If this case merely affected Esquivel, I would have no hesitancy in joining the majority opinion, but it affects the jury representation of a “distinctive,” “cognizable” group whose numbers are between one-fourth and one-third of the residents of the Southern District of California. In order to preserve the appearance of fairness and to recognize the interest of this sizable group of residents, I believe that the better procedure is to remand the judicial notice request to the district court so that Esquivel has a full opportunity to challenge the figures.
I note that in a case from the U.S. Court of Appeals for the Second Circuit, the Supreme Court has granted certiorari to review the government’s refusal to correct alleged errors in the 1990 census count concerning omissions of a disproportionate number of Black and Hispanic residents of large cities.

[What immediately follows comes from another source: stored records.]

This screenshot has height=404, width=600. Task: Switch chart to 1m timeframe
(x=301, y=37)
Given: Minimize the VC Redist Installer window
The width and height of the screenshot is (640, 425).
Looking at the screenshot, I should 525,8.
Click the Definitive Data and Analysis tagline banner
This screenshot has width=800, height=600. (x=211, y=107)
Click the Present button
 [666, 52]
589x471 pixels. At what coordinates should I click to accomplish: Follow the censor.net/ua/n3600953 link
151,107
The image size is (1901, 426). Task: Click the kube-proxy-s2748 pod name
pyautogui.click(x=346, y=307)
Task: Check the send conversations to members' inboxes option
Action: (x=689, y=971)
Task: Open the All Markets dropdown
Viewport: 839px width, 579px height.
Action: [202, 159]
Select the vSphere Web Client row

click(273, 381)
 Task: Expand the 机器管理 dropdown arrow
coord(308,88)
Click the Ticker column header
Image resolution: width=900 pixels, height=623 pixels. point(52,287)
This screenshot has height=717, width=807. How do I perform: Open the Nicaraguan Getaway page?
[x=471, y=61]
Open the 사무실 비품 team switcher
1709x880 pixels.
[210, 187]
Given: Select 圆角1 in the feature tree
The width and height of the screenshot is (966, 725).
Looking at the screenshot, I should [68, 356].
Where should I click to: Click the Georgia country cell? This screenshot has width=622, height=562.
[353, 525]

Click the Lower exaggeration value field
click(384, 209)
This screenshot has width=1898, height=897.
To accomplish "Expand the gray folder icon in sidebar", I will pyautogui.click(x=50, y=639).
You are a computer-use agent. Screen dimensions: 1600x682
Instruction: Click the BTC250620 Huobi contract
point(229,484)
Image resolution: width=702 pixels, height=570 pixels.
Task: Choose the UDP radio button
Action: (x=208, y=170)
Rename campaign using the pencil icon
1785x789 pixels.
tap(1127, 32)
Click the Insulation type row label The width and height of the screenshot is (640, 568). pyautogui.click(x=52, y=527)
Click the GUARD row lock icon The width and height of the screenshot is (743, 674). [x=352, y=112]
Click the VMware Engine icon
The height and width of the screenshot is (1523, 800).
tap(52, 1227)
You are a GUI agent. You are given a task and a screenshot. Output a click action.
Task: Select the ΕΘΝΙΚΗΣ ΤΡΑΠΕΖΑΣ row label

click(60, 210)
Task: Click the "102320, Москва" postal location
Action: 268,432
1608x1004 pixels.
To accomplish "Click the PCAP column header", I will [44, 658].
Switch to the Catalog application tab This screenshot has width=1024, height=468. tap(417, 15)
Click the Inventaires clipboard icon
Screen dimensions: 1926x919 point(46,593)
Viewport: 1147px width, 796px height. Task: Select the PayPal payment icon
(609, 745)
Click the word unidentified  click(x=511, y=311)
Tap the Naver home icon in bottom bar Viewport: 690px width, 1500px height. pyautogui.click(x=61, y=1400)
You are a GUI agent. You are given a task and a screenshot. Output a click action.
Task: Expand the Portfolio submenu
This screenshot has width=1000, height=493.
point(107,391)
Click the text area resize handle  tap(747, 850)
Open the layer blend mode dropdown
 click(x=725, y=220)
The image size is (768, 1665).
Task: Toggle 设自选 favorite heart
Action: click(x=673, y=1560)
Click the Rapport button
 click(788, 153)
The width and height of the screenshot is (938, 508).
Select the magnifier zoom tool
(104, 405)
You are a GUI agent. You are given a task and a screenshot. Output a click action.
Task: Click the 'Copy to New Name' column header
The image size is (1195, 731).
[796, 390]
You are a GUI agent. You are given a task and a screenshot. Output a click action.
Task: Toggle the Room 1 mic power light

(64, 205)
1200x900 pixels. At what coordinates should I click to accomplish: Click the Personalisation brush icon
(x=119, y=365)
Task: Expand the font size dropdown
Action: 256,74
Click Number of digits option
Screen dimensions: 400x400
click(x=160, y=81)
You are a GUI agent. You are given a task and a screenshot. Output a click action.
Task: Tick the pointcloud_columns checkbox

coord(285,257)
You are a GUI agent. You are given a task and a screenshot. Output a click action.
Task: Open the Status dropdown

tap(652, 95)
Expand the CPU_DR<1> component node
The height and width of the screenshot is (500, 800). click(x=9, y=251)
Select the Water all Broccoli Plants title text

If it were not for the additional statistics presented in the request to take judicial notice, this would present a very close case of whether there was sufficient statistical representation to place the burden on the government for an explanation. Compare Turner v. Fouche, 396 U.S. 346, 359, 90 S.Ct. 532, 539-40, 24 L.Ed.2d 567 (1970) (disparity of 23% sufficient to create presumption); Whitus v. Georgia, 385 U.S. 545, 550, 87 S.Ct. 643, 646-47, 17 L.Ed.2d 599 (1967) (18%); Gibson v. Zant, 705 F.2d 1543, 1547 (11th Cir.1983) (20%) with United States v. Sanchez-Lopez, 879 F.2d 541, 547 (9th Cir.1989) (disparity of 2.8% insufficient to create presumption); United States v. Rodriguez, 776 F.2d 1509, 1511 (11th Cir.1985) (6.7%); United States v. Suttiswad, 696 F.2d 645, 648 (9th Cir.1982) (7.7%). It will be unnecessary for us to determine whether a threshold lower than that relied upon in previous cases is sufficient, if the request for judicial notice is granted. I, however, believe that the preferable course is a remand.